A Short Meditative Story: Finding Meaning of Life In Raindrops
As long as I can remember, it has always rained on my birthday. Heavy downpour kind — the one which drenches your clothes or your soul, if you are out for even a minute.
It has this uncanny ability to match my inner emotional state — sometimes the dark clouds mirror the ones on the inside, sometimes the rain drops mimic the tear drops at the edge of my eyes, about to roll off any time with full force.And in others, I’m like Andy Dufresne of Shawshank Redemption raising my arms outstretched, looking up at the sky, and feeling a sense of relief wash over me.
I don’t know why birthdays bring about the dark clouds of melancholy inside me?
A bolt of lightning full of worthlessness manages to always give me a warm embrace on my birthday. And the interesting thing — I get its embrace only on birthdays like getting WhatsApp birthday wishes from drifted high school friends, who once were inseparable.

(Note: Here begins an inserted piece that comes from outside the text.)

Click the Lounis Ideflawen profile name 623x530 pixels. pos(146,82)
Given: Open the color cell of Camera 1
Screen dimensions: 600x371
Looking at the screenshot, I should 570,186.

I’m now standing underneath a thin canopy on my terrace watching tiny rain drops, full of excitement, race towards the concrete floor, only to be morphed into beautiful tiny ripples of concentric circles, or those spherical bubbles that last only for a few seconds.
I can’t help but see the same cosmic dance in my life — minutes, days, months, and years morphing into ephemeral memories that I can’t hold on to.
My life seems like that accidental bubble — conceived out of rain drops smashing onto the hard concrete floor — which begins its journey into oblivion the moment it’s born.
I wish my life, or life in general, wasn’t like that — devoid of meaning, or agenda.
Or perhaps, I’m all wrong.
Maybe the tiny rain drop’s purpose was to blossom into a beautiful half-sphere. And discover other half-spheres. And then do their happy dance, even if it’s just for a little while.
Isn’t it so beautiful to see these bubbles surf on shallow rain water? They seem intoxicated on life, the way they zig zag happily around other bubbles, and how their surface shakes while they dance away to oblivion.
Maybe I’m an imperfect half-sphere. Maybe all of us are.
And we just need to do this happy dance because that’s what there is to life.